Remember the award-winning series from this offseason, Community Projection Reviews? Sure you do. It was very popular. Among certain subsets of readers. With whom I've never directly interacted. But they're out there. And they're just aghast that we didn't review our projections for Brandon Crawford from before the 2012 season. Better late than never:
Wait, that was really close. If I get within two-hundredths of a point to a player's OBP or a tenth of a point to a player's OPS, there should be prizes. I'll have to work on getting some sponsors for that. Prizes. I should get prizes.
Here's the funny thing about that projection, though: When I made it, I thought I was being a dour downer. Like, gee whiz, watching this guy is going to be a drag. Yet when I think about about Brandon Crawford's season, I'm more than pleased with it. Did our expectations change, or was the defense that good? Or did the Giants win the World Series? Maybe the latter. It's also worth pointing out that the league's offense was down a tick, so he technically beat that projection. Which is probably why there aren't any prizes.
So we'll start this year's community projection with a legitimate question:
If Brandon Crawford could repeat his exact same performance for the next 10 years, would you be okay with that?
That is, fantastic defense, an on-base percentage around .300, and little average or power to speak of. Baseball Reference says the season was worth 2.3 wins -- the eighth-best mark by a shortstop since the team moved to San Francisco. FanGraphs has it at an even two wins. And right above the WAR on Baseball Reference, they have the following key:
8+ MVP, 5+ A-S, 2+ Starter, 0-2 Sub, <0 Repl
So based on a back-of-the-envelope look at Crawford's season, he was a useful starting player, if barely. If he did this year after year, being acceptable but never especially good, with the consistency of an A.J. Pierzynski you didn't want to slap with a fish, how okay would you be with it?
I'd be thrilled. For one, we're talking about a shortstop. And I'm not just mentioning that in the general sense -- shortstops compared to other players around the diamond. But rather, what the concept of "shortstop" means for the Giants as a franchise. A breakdown of all the shortstops in San Francisco history, grouped by WAR:
6+ WAR: 1 (Aurilia, 2001)
5 - 5.9 WAR: 1 (Speier, 1972)
4 - 4.9 WAR: 1 (Speier, 1975)
3 - 3.9 WAR: 1 (Daryl Spencer, 1958)
2 - 2.9 WAR: 11 (Including Crawford, Vizquel in 2006, Royce Clayton in 1995, etc …)

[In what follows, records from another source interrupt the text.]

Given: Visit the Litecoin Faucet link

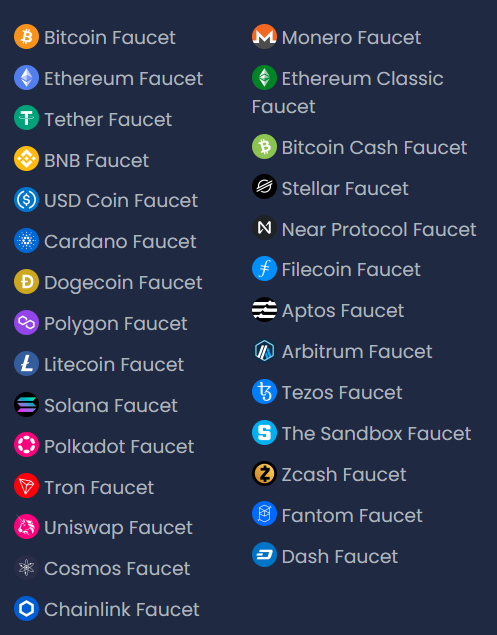Looking at the screenshot, I should pyautogui.click(x=99, y=364).
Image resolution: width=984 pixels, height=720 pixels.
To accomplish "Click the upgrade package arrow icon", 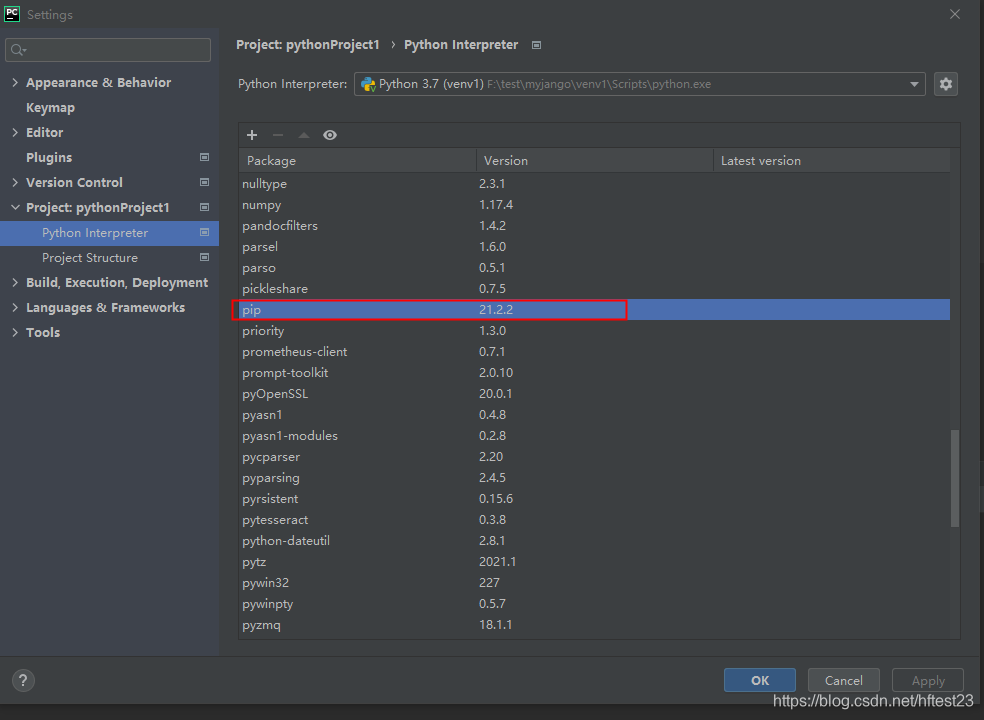I will pos(303,135).
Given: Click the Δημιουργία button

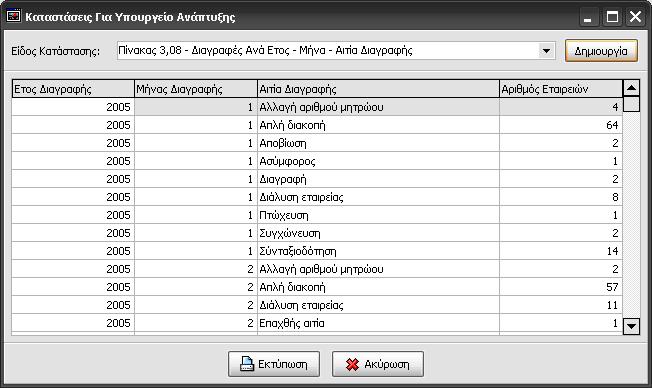Looking at the screenshot, I should 601,51.
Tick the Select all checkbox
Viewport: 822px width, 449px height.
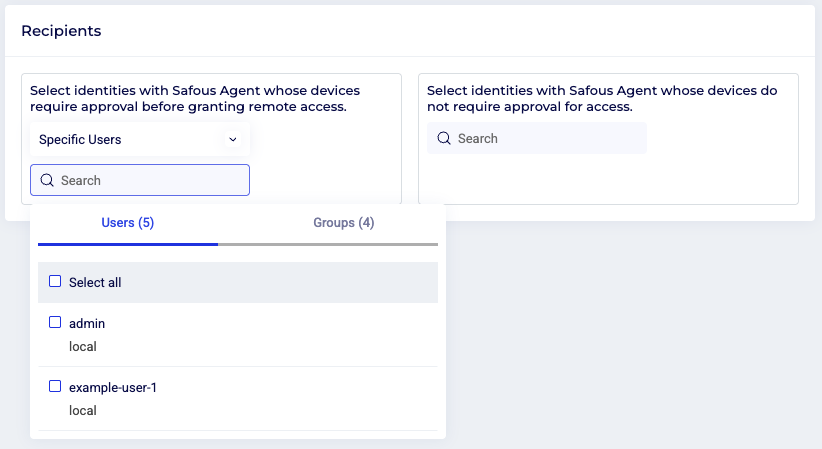tap(55, 282)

1 - 1.9 WAR: 8 (Here be the Jose Uribe zone)
0 - 0.9 WAR: 11
Negative WAR: 10
The typical shortstop in San Francisco history is somewhere between completely dismal and almost functional. The median season is a win above replacement. The average season is a win above replacement. The mode is 2.3, thanks to Brandon Crawford's 2012! But the typical Giants shortstop is Jose Uribe in 1988. Forever and ever, Jose Uribe in 1988. Not exactly a replacement player, but close enough to make you wonder if there's a way to upgrade.

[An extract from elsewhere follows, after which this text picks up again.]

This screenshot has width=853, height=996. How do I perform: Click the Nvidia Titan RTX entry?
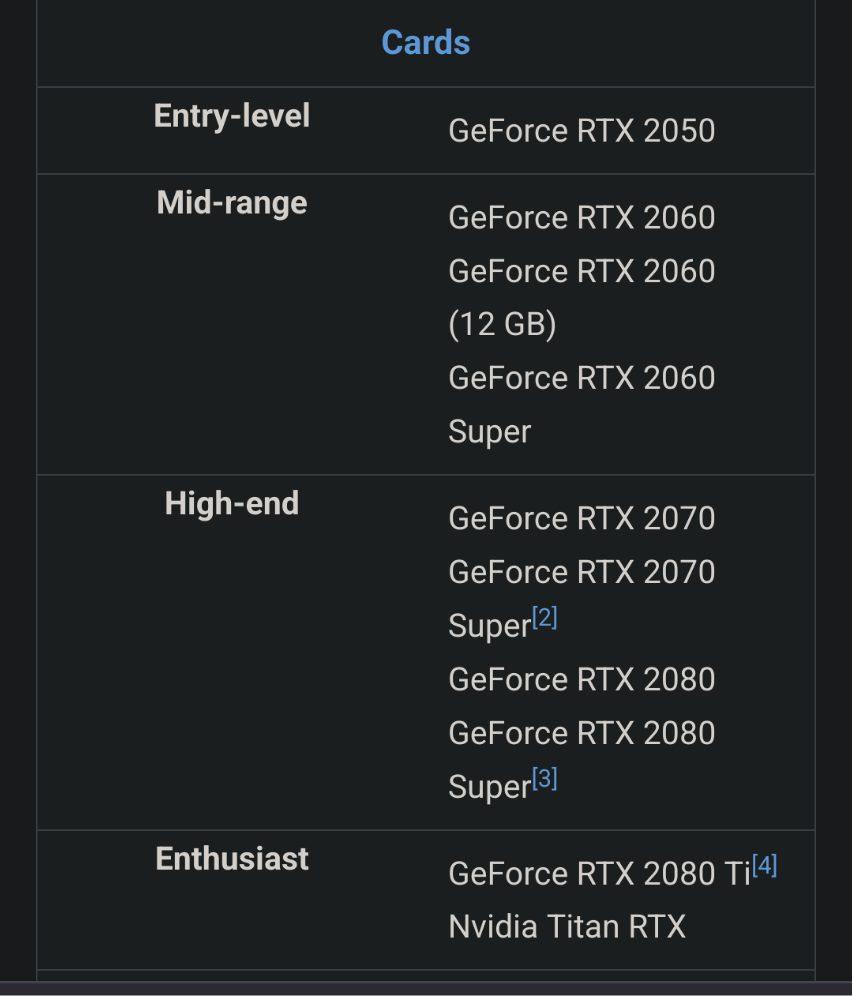tap(567, 927)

By that measure, Crawford is already doing well as a Giants shortstop. He can't really hit, but his glove makes up for it. If he doesn't improve a lick, he's still an asset.
Can he get better, though? He's just 26, right around the age Jason Bartlett was when he transformed into a valuable asset with the glove and bat. Ignore that Bartlett had something of a minor-league career at the plate and work with me, here. That fabled age-27 peak is coming up for Crawford; can he work in a couple surprising seasons of decent hitting over the next couple seasons?
Maybe! I'm not betting on it, though. I'm happy with the idea of Crawford as a finished product. If he doesn't have the early-season yips this time (six errors in May, eight errors after June 1) this time, his defensive value will be even higher. Until, oh, Elvis Andrus is a free agent after 2014, I'm not seeing where a better, more cost-effective option is for shortstop. Crawford's an imperfect player, but he's a heckuva lot better than the typical Giants shortstop. At least by the advanced stats, that is, though my eyeballs and anecdotal jelly concur.
Brandon Crawford: not that bad, which is almost a synonym for good.
LOCKS+: Flowing, with a chance of majestic
If the defense is as good or better as it was last year, that's a perfectly capable shortstop. For a team that was messing around with both Miguel Tejada and Orlando Cabrera about 550 days ago, I'll shut up and be happy to watch it.